The library is V-shaped in plan with three- and four-story wings connected by a taller glassy core at its center. The core contains two double-height spaces—an atrium and a reading room—stacked on top of one another. The reading room connects to the periodicals lounge, another double-height space that cantilevers over the outdoor courtyard and creates a pleasantly shady space that draws students in toward the main entrance. Orienting the building north-south allowed the architects to take a straightforward approach to shading the interiors. Rows of horizontal glass louvers stripe the south-facing facades while strategically placed oak panels let in generous amounts of diffused northern daylight.
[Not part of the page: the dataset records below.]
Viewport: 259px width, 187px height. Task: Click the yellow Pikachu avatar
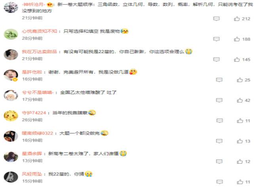tap(11, 116)
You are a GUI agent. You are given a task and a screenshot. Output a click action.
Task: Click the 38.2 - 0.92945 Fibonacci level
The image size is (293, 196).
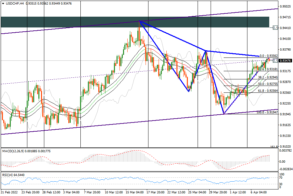tap(268, 77)
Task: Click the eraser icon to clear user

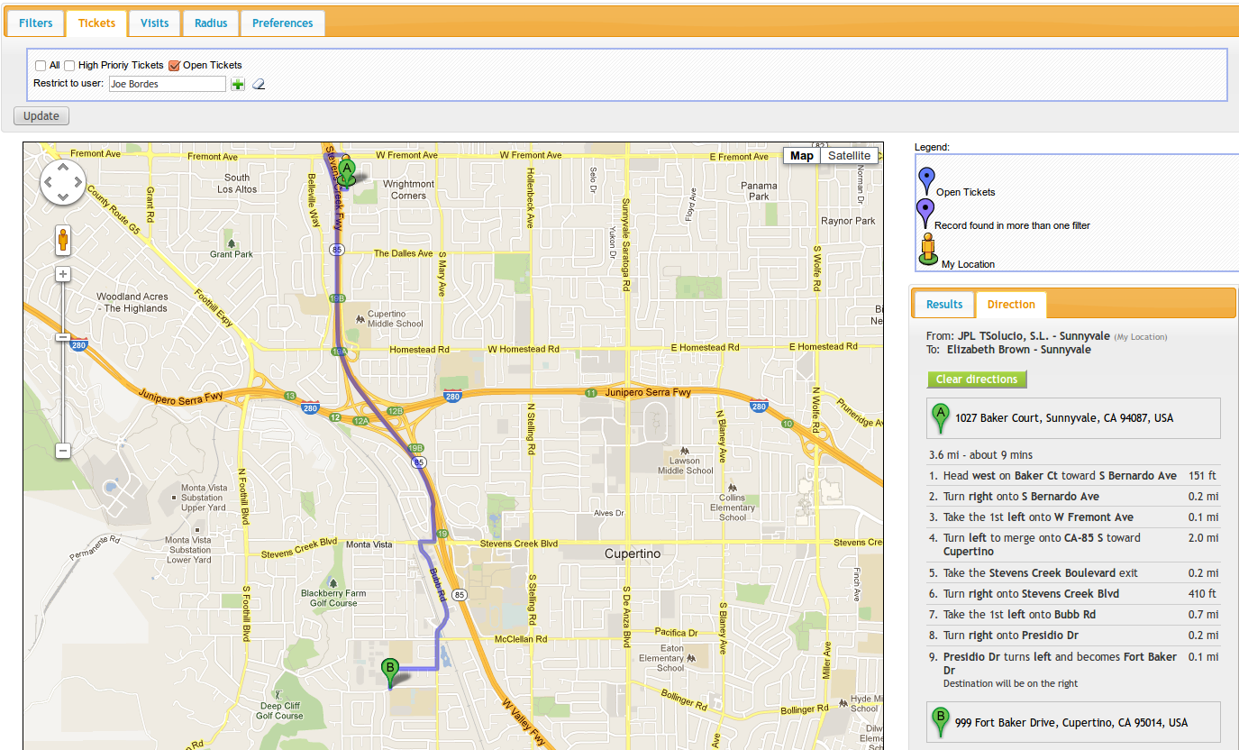Action: point(259,84)
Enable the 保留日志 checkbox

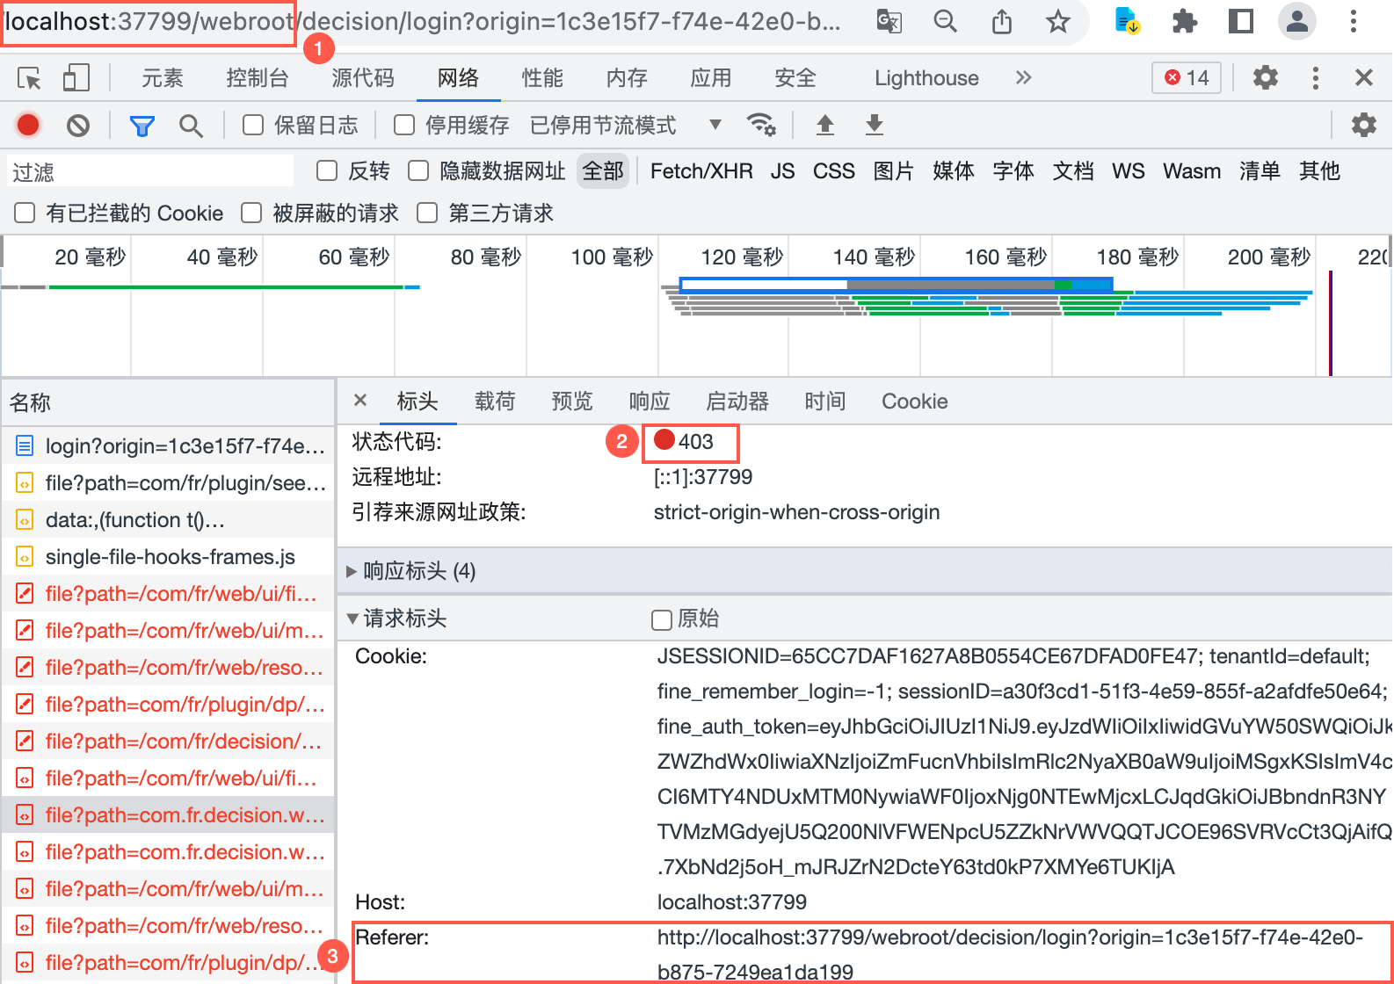pos(253,126)
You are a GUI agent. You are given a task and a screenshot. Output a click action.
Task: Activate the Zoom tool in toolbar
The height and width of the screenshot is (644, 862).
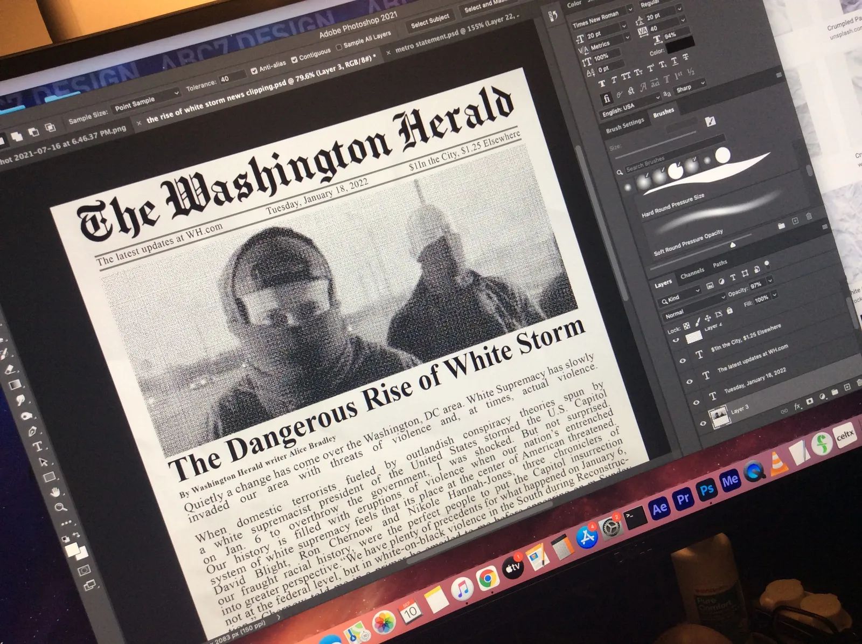60,507
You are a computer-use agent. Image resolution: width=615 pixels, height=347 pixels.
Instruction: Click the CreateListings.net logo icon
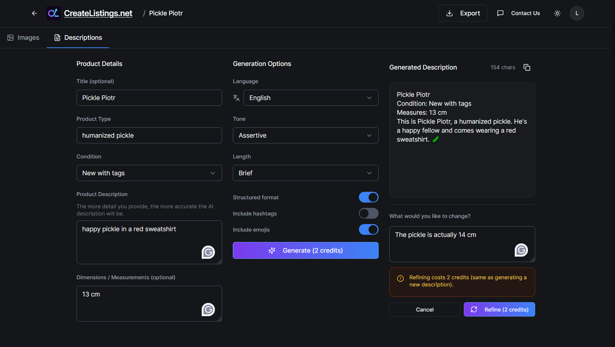(x=53, y=13)
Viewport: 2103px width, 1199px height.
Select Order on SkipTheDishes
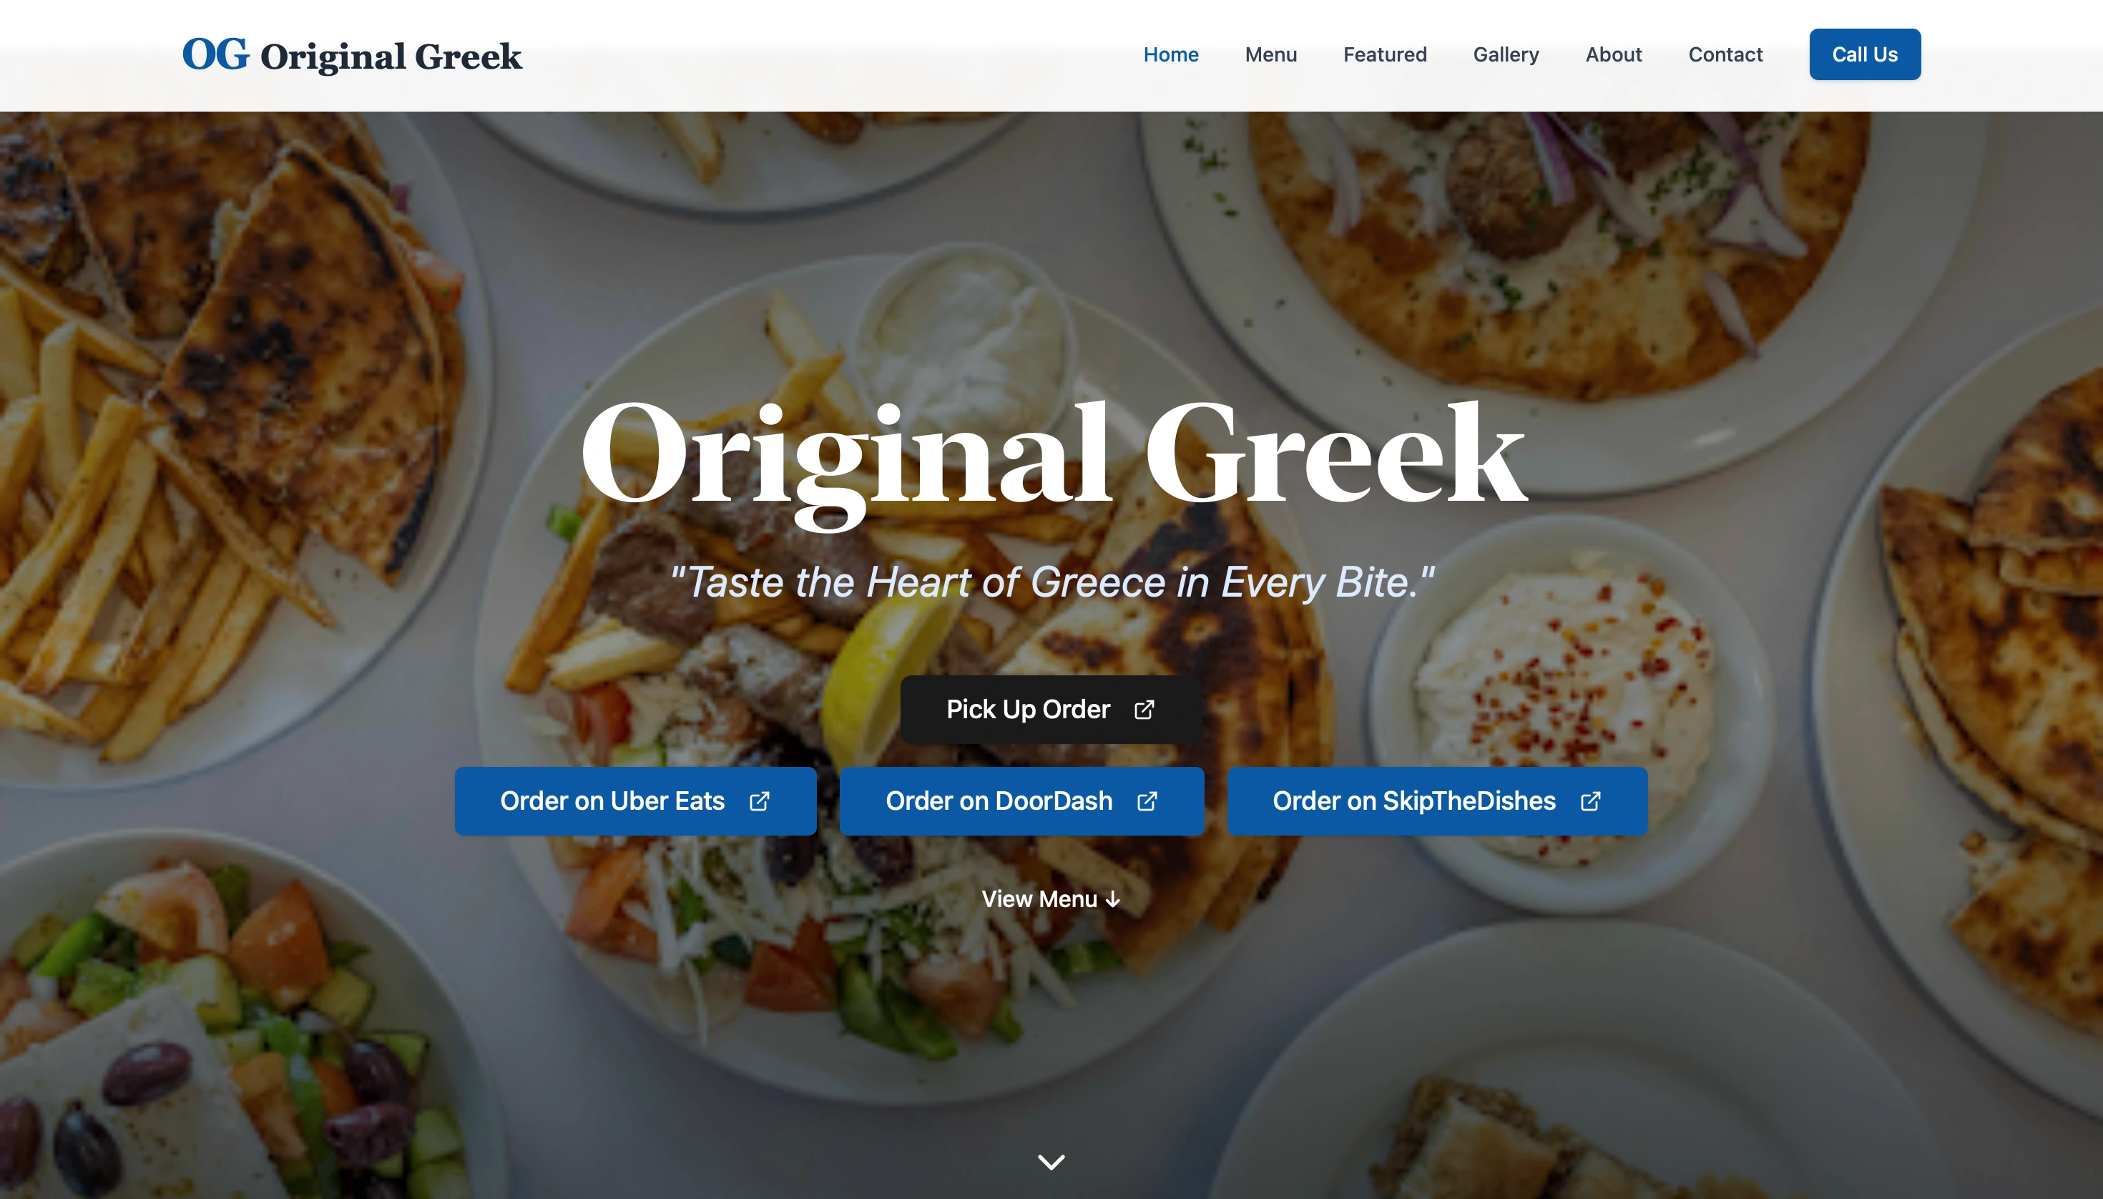(x=1438, y=801)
If the library makes the campus work on a social level, the central plant complex simply makes the campus work. The superefficient, 41,000-square-foot power plant designed by SOM, in collaboration with Arup and the California Institute for Energy Efficiency, is a three-building, $26 million complex that includes a main mechanical building and a separate telecommunications hub wrapped in a unified system of horizontal stainless steel panels. The main mechanical workhorse, however, is the two-million-gallon thermal energy storage tank—a tall cylinder clad in a vertical pattern of corrugated steel “shingles.” The materials and form are loose references to semi-trucks and grain silos, both common sights in the Central Valley’s agricultural-industrial landscape. “When we first started this job, there was just the clarity of these objects in this vast landscape,” said Duncan, who designed the building’s skin and interiors. “We wanted to make them iconically simple.”

The tank is described as “thermal,” in the sense that it acts like a giant thermos: It stores and chills all of the campus’ water. The water is cooled overnight, when lower temperatures allow the electric chillers to run more efficiently. This also saves money, since using electricity during off-peak hours costs about one-third of what it does during the day. Cold water is then pumped from the bottom of the tank, through 12-foot-high tunnels to each of the campus’ four buildings—while graywater and stormwater are pumped back and stored at the top of the tank. The central plant also earned LEED Gold certification, largely because of its recycled metal shell.

The 93,000-square-foot classroom building and 100,000-square-foot science and engineering building, designed respectively by Portland-based Thomas Hacker Architects and San Francisco–based EHDD Architecture, are also on target to meet LEED Silver standards.

How will it all come together? Ironically, for this hyper-sustainable campus, it may boil down to aesthetics. “The glass sunscreens became more thematic as a unifier than we’d initially intended,” Duncan commented. Glass fins as the next red tile roofs? With all due respect to Maybeck and the principles of his time, we will cross our fingers and see.